-- What is being asked --
Starting from the line containing "Instruction: Select the 9M25 column header", give again every line through the end of the entries, word for word. Pictures stay out of the copy.

⟨

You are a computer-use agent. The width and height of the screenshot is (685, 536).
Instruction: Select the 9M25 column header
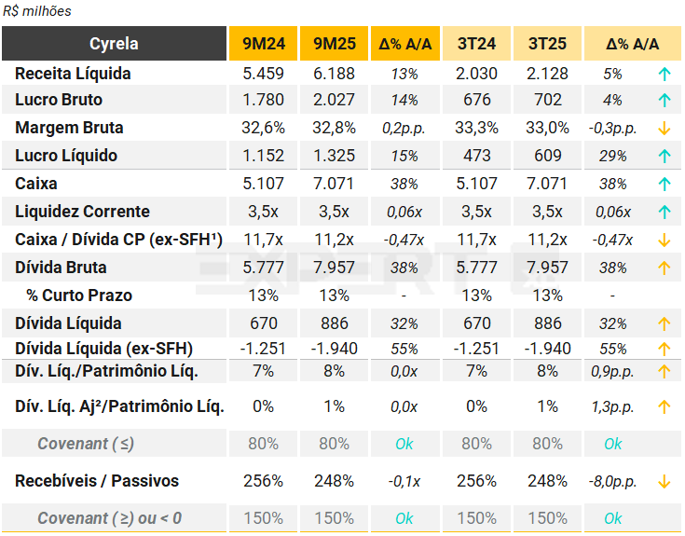(x=335, y=44)
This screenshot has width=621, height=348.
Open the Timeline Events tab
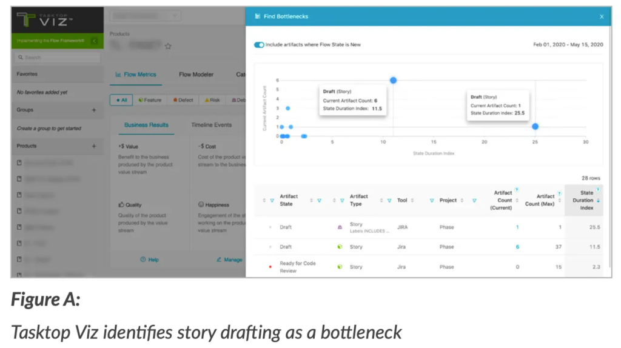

⟩

-- Answer space --
Instruction: Select the 9M25 column header
(x=335, y=44)
This screenshot has width=621, height=348.
Open the Timeline Events tab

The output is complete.